* _What is required_
In the optical sampling text, what component isolates the nonlinear mixing product in fiber-based optical sampling?

* _Document_
## Begin

Some basic principles, as used in different forms of optical sampling, are:
- The duration of a short light pulse limits the time in which the light interacts with the device under test (DUT), which may be a fast electronic circuit, and the effect of the interaction can consequently be monitored without the need for a very fast photodetector.
- An ultrashort optical pulse hitting a photoconductive switch can close an electrical connection for a very short time (sometimes below 1 ps). This can be used as a very fast gate (e.g. in a very fast analog-to-digital converter), or for generating an extremely short current or voltage pulse (which may be used as a test signal).
- Typical techniques for sampling of optical signals are based on some cross-correlation signal obtained via a nonlinear interaction, such as the Kerr effect in a nonlinear crystal or four-wave mixing in an optical fiber.
Particular techniques of optical sampling are:
- Electro-optic sampling exploits the linear electro-optic effect (also called Pockels effect) to obtain an interaction of light and DUT.
- Photoconductive sampling is based on closing an electric contact for a short time by illumination of a photoconductive medium with a short pulse.
- Fiber-based optical sampling [17] of optical signals (e.g. fast bit patterns in an optical fiber communications system) exploits the nonlinear interaction of some short sampling pulses with the probed waveform via fiber nonlinearities. A bandpass filter is used to isolate a nonlinear mixing product, which is subsequently detected with a photodetector.

## End

* _Given data_

## Begin

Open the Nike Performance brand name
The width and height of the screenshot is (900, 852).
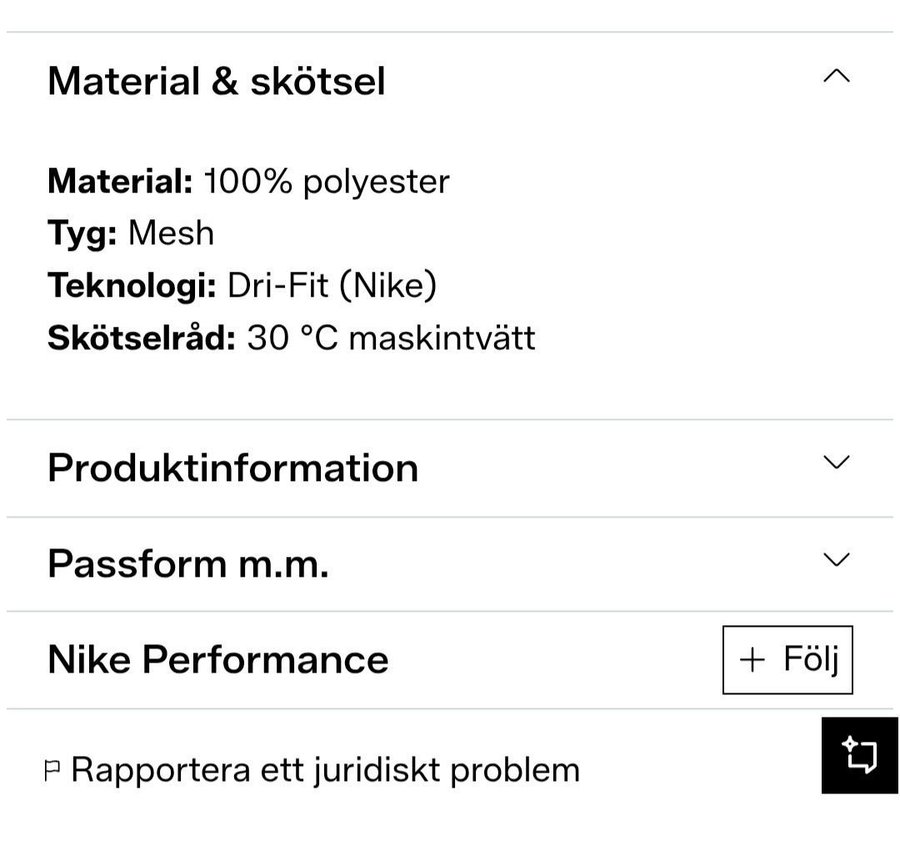[x=218, y=660]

## End

* _Worked answer_
A bandpass filter.